I am creating a front-end for a large db (10 million lines). The data is the use of water for cargo of different companies, and the table looks something like this:
id | company_id | datetime | reading | used | cost ============================================================= 1 | 1 | 2012-01-01 00:00:00 | 5000 | 5 | 0.50 2 | 1 | 2012-01-01 00:01:00 | 5015 | 15 | 1.50 ....
In the interface, users can choose how they want to view data, for example: 6 hourly increments, daily increments, monthly, etc. What would be the best way to do this quickly. Given such large changes in data and the number of views of one data set, caching query data in memcahce or something similar is almost pointless, and there is no way to collect data earlier, because there are too many variables.
I suggested that using some kind of aggregation table agregate would work with tables like readings , readings_6h , readings_1d with exactly the same structure, just grouped.
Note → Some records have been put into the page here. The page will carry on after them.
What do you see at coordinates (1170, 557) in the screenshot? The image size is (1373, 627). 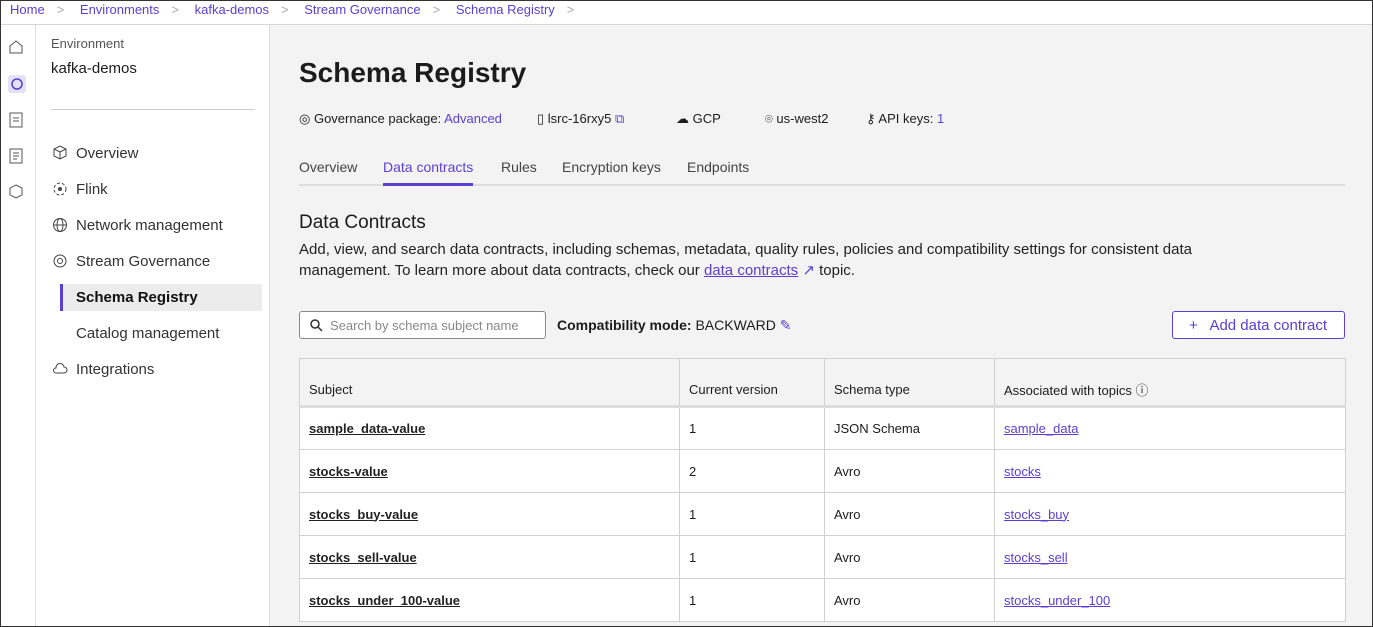 I see `cell: stocks_sell` at bounding box center [1170, 557].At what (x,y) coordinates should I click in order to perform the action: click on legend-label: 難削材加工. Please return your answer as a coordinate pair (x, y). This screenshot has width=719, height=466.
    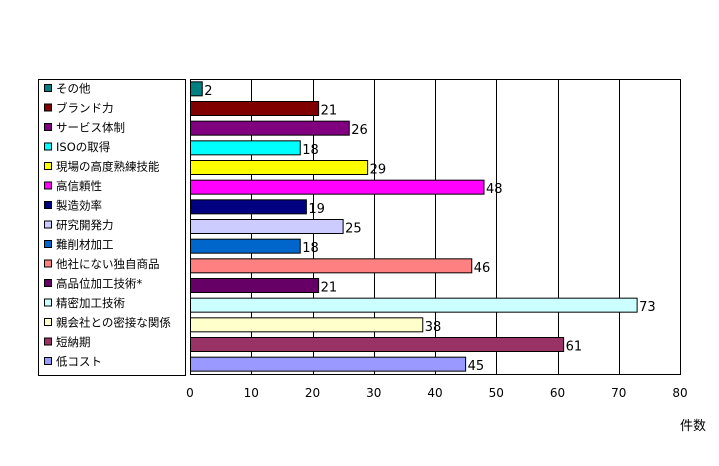
    Looking at the image, I should click on (85, 245).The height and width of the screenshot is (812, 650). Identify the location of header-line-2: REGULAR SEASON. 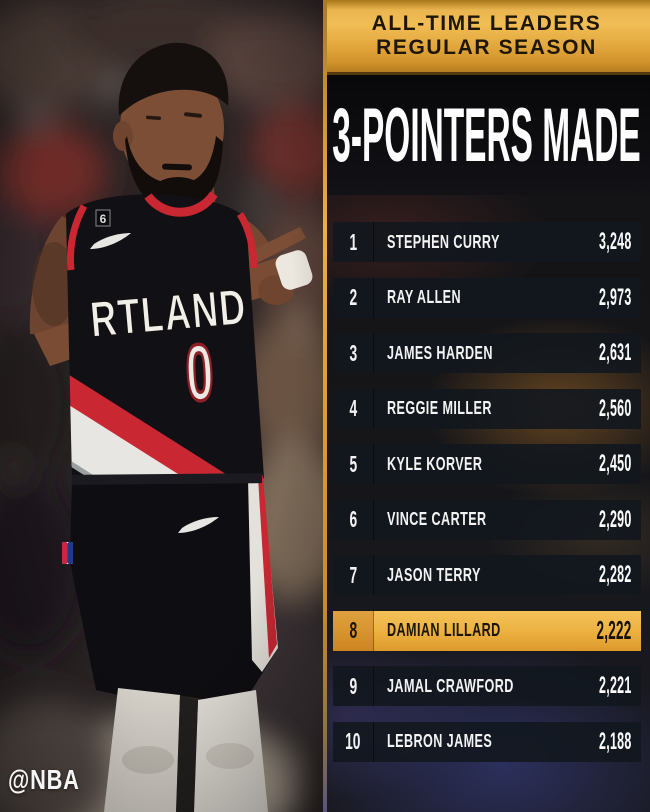
(486, 48).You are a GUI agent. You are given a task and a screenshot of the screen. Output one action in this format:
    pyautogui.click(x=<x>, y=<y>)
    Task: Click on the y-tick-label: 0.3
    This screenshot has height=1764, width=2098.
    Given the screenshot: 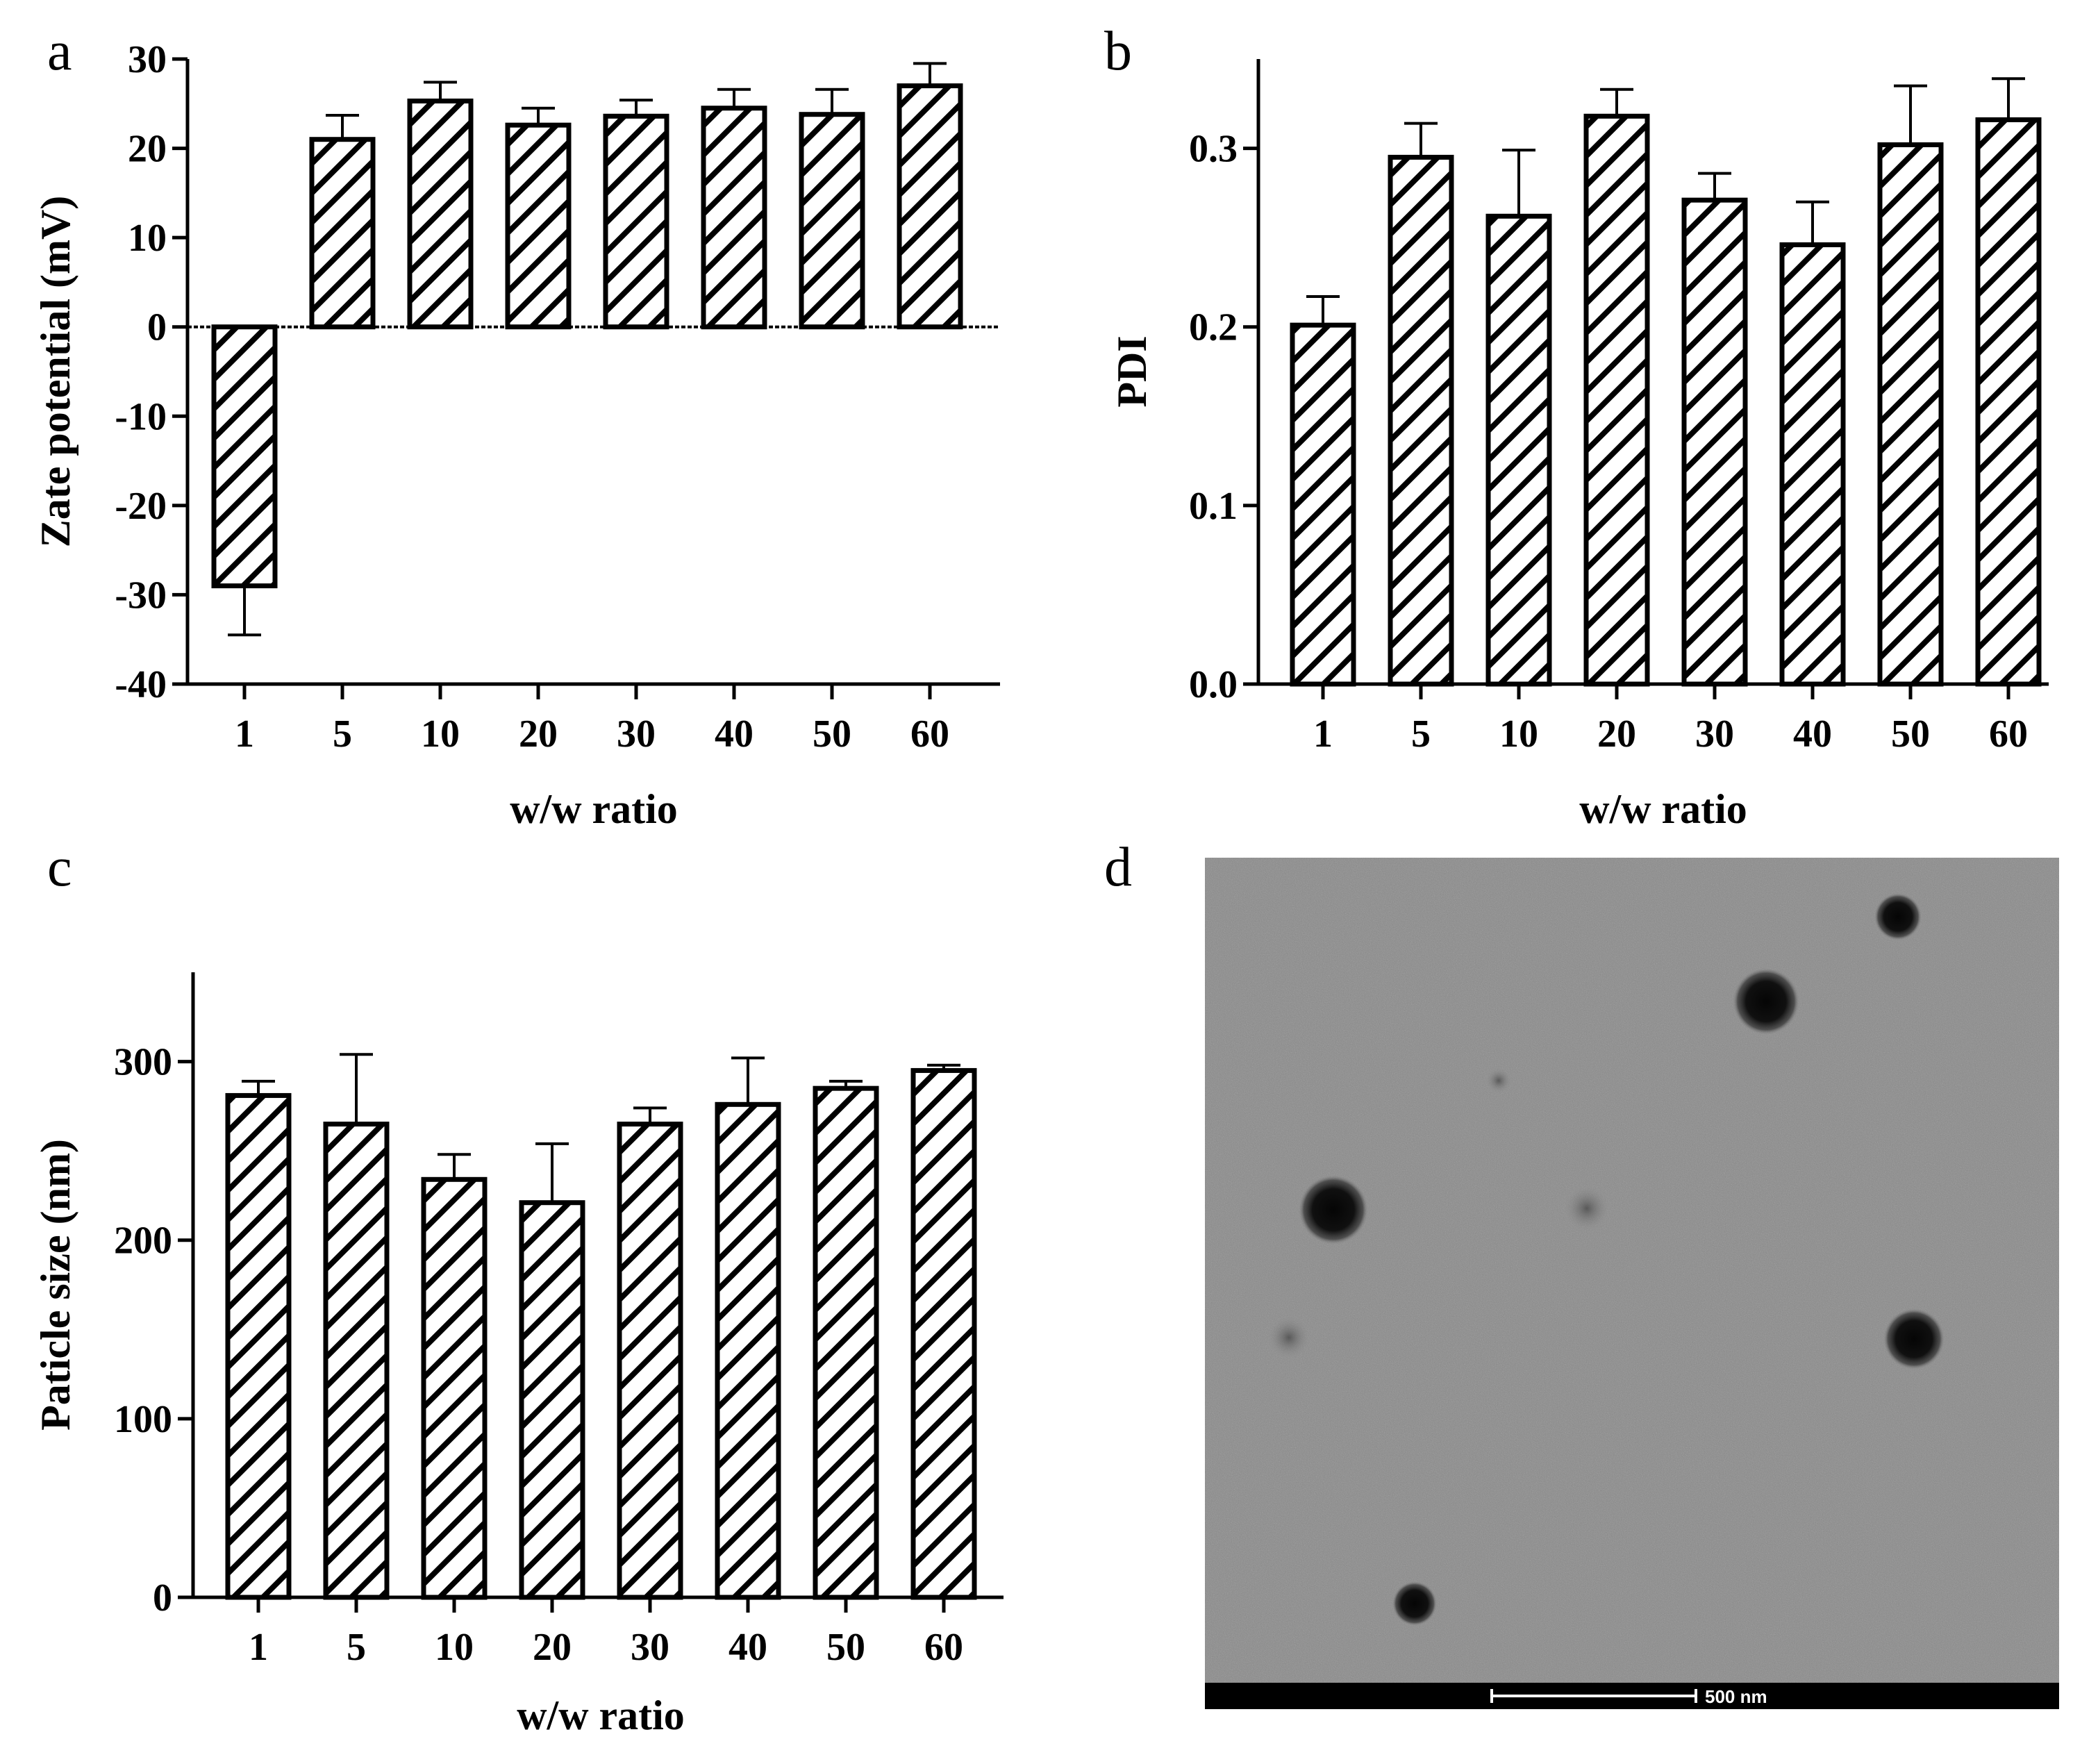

If this is a viable solution, the best way to keep pivot tables to date and accuracy. In addition to the data coming from meters, the table is read only. Users never need to update or write.
Possible solutions include:
1) stick to queries with group / aggregate functions on the fly
2) make the main choice and save
SELECT `company_id`, CONCAT_WS(' ', date(`datetime`), '23:59:59') AS datetime, MAX(`reading`) AS reading, SUM(`used`) AS used, SUM(`cost`) AS cost FROM `readings` WHERE `datetime` > '$lastUpdateDateTime' GROUP BY `company_id`
3) re-updating the key (do not know how aggregation will be performed here, also make sure that the data is accurate, not counted twice or missing lines.
INSERT INTO `readings_6h` ... SELECT FROM `readings` .... ON DUPLICATE KEY UPDATE .. calculate...
4) other ideas / recommendations?
I am currently doing option 2, which takes about 15 minutes to fill in rows + - 100k in + - 30k rows in 4 tables (_6h, _1d, _7d, _1m, _1y)
TL; DR. What is the best way to view / store aggregated data for multiple reports that cannot be cached efficiently.